Just An Application

June 17, 2013

Programming With Rust — Part Ten: More Fun With Sockets

Currently our HTTP server is a little lacking in functionality although it is reasonably secure.

The next thing to do is to accept the incoming connection.

1.0 The accept Function

Given that there is a listen function you would expect that there would also be an accept function and indeed there is,

It is documented here and it looks like this

    fn accept(new_conn: TcpNewConnection) -> result::Result<TcpSocket, TcpErrData>

It takes a TcpNewConnection as an argument, which is handy because we get passed one of those, and it returns a

    result::Result<TcpSocket, TcpErrData>

which as we have already seen is a parameterized enum type.

In this case the value returned from a call to the accept function is going to be either

  • an instance of the Ok variant with an associated value of the type TcpSocket, or

  • an instance of the Err variant with an associated value of type TcpErrData

2.0 Working With Enums

To determine the outcome of our call to accept we will need to use a match expression.

A Rust match expression is akin to a C++ or Java switch statement but considerably more flexible than either of them.

A match expression can be used to match a value of an enum type againt its possible variants.

In the case of the value of type result::Result<TcpSocket, TcpErrData>
returned by the accept function we can do this

    match tcp::accept(newConn)
    {
        Ok(socket) => 
        {
            // connection accepted 
            // ...
        },
			   
        Err(error) => 
        {
            // whoops ! somethings gone wrong
            // ...
        }
    }

If the return value matches the Ok variant pattern then the TcpSocket value it contains is bound to the local variable socket.

Alternatively if it matches the Err variant pattern then TcpErrData value is bound to the local variable error.

3.0 Accepting The Connection

3.1 Stage One

To make it easier to show what is going in the code the two closures passed to the listen function are replaced by functions.

In this case there was nothing for them to ‘close over’ anyway so it does not really make much difference.

The three functions look like this,

    ...

    fn on_establish_callback(chan: SharedChan<Option<TcpErrData>>)
    {
        io::println(fmt!("on_establish_callback(%?)", chan));
    }


    fn new_connection_callback(newConn :TcpNewConnection, chan: SharedChan<Option<TcpErrData>>)
    {
        io::println(fmt!("new_connection_callback(%?, %?)", newConn, chan)); 
        fail!(~"Now what ?");
    }

    fn main()
    {	
        tcp::listen(
            ip::v4::parse_addr(IPV4_LOOPBACK),
            PORT,
            BACKLOG,
            &uv_iotask::spawn_iotask(task::task()),
            on_establish_callback,
            new_connection_callback);
    }

3.2 Stage Two

At this point it all gets a bit complicated.

Whilest calling the accept function is straight forward enough as is getting at the result, the documentation states

It is safe to call net::tcp::accept only within the context of the new_connect_cb callback provided as the final argument to the net::tcp::listen function.

The new_conn opaque value is provided only as the first argument to the new_connect_cb provided as a part of net::tcp::listen.

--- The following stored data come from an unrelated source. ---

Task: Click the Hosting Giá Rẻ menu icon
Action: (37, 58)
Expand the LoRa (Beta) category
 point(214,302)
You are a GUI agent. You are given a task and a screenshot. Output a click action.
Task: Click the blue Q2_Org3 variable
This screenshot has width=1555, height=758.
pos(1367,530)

It can be safely sent to another task but it must be used (via net::tcp::accept) before the new_connect_cb call it was provided to returns.

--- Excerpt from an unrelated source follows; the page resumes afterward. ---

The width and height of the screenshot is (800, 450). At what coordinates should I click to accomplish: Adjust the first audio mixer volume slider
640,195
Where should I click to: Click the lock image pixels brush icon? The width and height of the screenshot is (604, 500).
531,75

and then for good measure in the Returns section it goes on to say

On success, this function will return a net::tcp::TcpSocket as the Ok variant of a Result.
The net::tcp::TcpSocket is anchored within the task that accept was called within for its lifetime. On failure, this function will return a net::tcp::TcpErrData record as the Err variant of a Result.

So

  1. The accept function must be called before the new_connect_cb callback invoked by the listen function returns

  2. The TcpNewConnection value passed to the the new_connect_cb callback can be passed between Tasks

  3. The TcpSocket value returned from a successful call to the accept function cannot be passed between Tasks

There are two solutions to this little exercise in constraint programming, either

  • accept the connection in the new_connect_cb callback, which ensures the accept function completes before the callback returns but means the connection has to be handled in the callback as well

  • spawn a new task and accept the connection there but ensure that the new_connect_cb callback waits until the accept function has returned which will require some form of synchronization.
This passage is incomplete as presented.